IIHF-Präsident Luc Tardif fühlt sich wie Grönland
Luc Tardif, der Nachfolger von René Fasel an der Spitze des Eishockey-Weltverbandes IIHF, sprach mit Keystone-SDA über die Herausforderungen, die auf ihn warten.
Tardif, der am Samstag seinen 72. Geburtstag feiert, war zehn Jahre lang beim Weltverband für die Finanzen zuständig und wusste also noch vor der Stabsübergabe im September 2021 sehr genau, wie anspruchsvoll der Aktenstapel ist, der auf ihn wartet - unter anderem mit dem internationalen Kalender, der Teilnahme der NHL-Spieler an den Olympischen Spielen, und der Sperre gegen Russland und Weissrussland.
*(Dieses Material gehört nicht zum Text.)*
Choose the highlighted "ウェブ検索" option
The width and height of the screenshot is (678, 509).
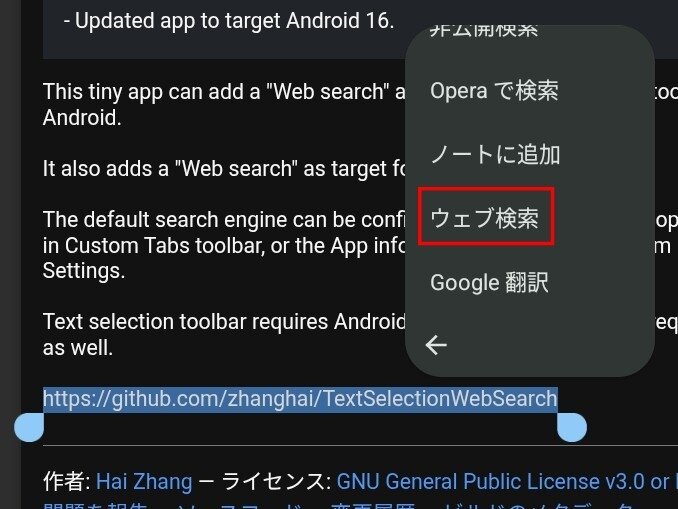[485, 218]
Luc Tardif, es gibt Stimmen, die fordern, dass die Weltmeisterschaft alle zwei Jahre stattfindet. René Fasel hatte darauf jeweils geantwortet, der Wettbewerb sei jährlich notwendig, um andere Projekte der IIHF zu finanzieren. Wie sieht die Lage heute aus?
"Wir sind bis 2033 in vertraglichen Verpflichtungen. Das heisst, wenn wir die Zeitspanne zwischen den Weltmeisterschaften ändern, müssen wir diesen Vertrag neu verhandeln, der noch vor der Corona-Krise und dem Krieg in der Ukraine unterschrieben wurde, also für uns vorteilhaft ist. Bevor man den Rhythmus der Weltmeisterschaft ändert, muss man ohnehin den gesamten internationalen Spielplan anpassen."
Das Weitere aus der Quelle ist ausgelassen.